P. G.: Con frecuencia, los estudiantes de arquitectura que descubren la influencia de la danza quedan seducidos por las posibles analogías directas y buscan traducir literalmente los efectos de la danza en los volúmenes arquitectónicos. Esto es absurdo. El encuentro entre estas dos expresiones puede y debe hacerse a una escala mucho más sutil, es decir, apropiándose de la experiencia de la danza, no de las formas.

X. F.: Llevándolo a lo caricaturesco, podríamos incluso decir que en Occidente la arquitectura se concibe sobre la idea de hacer que los edificios bailen, en lugar de hacer bailar a las personas. La práctica de la danza me ha enseñado el placer que podemos llegar a sentir moviéndonos en un espacio. Prefiero que sean las personas quienes bailen, no la arquitectura. Los edificios que insisten en expresar a toda costa el placer y el movimiento me aburren. Son un fraude. ¡Un edificio ni se mueve ni siente placer!

La consigna más frecuente de la arquitectura es que hay que considerarla vitalista, irradiadora de vida y de progreso. Pero yo prefiero bailar en un espacio sereno, tranquilo, uno que no pretenda ser móvil. En un entorno de este tipo hasta el movimiento más sutil cobrará sentido. Y esto no quiere decir que la arquitectura tenga que ser neutral; solo que su trabajo se trata sencillamente de dar un impulso, de comunicar de la manera más precisa y más sustentada posible. No tiene que contar historias, simplemente permitirlas. Y eso de por sí ya es bastante.

P. G.: La arquitectura no puede considerarse una partitura, ni el comienzo de una partitura que luego posibilitará las condiciones para cierta intimidad; más bien debe permanecer a la espera de ser acogida por alguien. La instauración de esta intimidad puede depender de un detalle, como una improvisación musical que nos permite una relación más íntima con la estructura de la obra para aprehender mejor su sentido. En arquitectura, con frecuencia, lo que nos incita a ponernos en contacto con el edificio es la ornamentación, pero solo si verdaderamente transmite su estructura compositiva.

¿A qué elementos le prestan ustedes más atención en un espacio para danza?

X. F.: Primero que todo creo que hay que tener en cuenta ciertas necesidades prácticas. Un estudio debe tener un piso excelente, una luz más o menos uniforme, estar muy bien ventilado; tiene que ser alto y, si es posible, contar con una superficie que sea igual o más grande que la del escenario. En cuanto a este, le presto particular atención a los corredores. En varios teatros ponemos colchones contra los muros porque cuando los bailarines salen de la escena, corriendo o saltando, no tienen suficiente espacio para detenerse.
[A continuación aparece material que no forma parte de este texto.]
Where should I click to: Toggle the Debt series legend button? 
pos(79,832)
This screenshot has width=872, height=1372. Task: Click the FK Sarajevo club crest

Luego analizo el potencial de las entradas. Los bailarines, incluso más que los actores, entran al escenario desde distintos lugares.

En cuanto a la ubicación del público, creo que no se debe ver danza desde la misma posición que se ve teatro. Para la danza se necesita una mayor inclinación de las gradas. En una obra de teatro el público suele estar bien sentado al fondo de sus sillas. En cambio al ver una presentación de danza tendemos a inclinarnos hacia el escenario. Por otro lado, la danza generalmente demanda profundidad en el panorama. Sin embargo, la televisión ha impuesto sus leyes. Como se trata de una superficie plana y de un encuadre que obliga a mirar de una manera rígida, todo es llevado a un primer plano. No hay profundidad. Esta imposición de lo plano no solo es visible en la danza; también en el teatro, en la arquitectura, e incluso en la museografía. Hemos olvidado por completo las grandes salas de exposición del siglo xix: suprimimos los retrocesos y las dilataciones de las obras, y ahora nos son presentadas una por una a través de un recorrido lineal y predeterminado. Mejor dicho, y quiero hacer énfasis en esto, en los espacios para la danza es importante que pongamos en tela de juicio la frontalidad. La danza de hoy en día está muy ajustada a un sistema frontal, siendo el arte que más podría liberarse y que más derecho tiene a exigir otros formatos de lectura. No hay duda de que podemos imaginarnos una interacción diferente entre el público y el escenario, e incluso trabajar con la verticalidad. De esta manera, las investigaciones coreográficas enriquecerían la historia del teatro como espacio.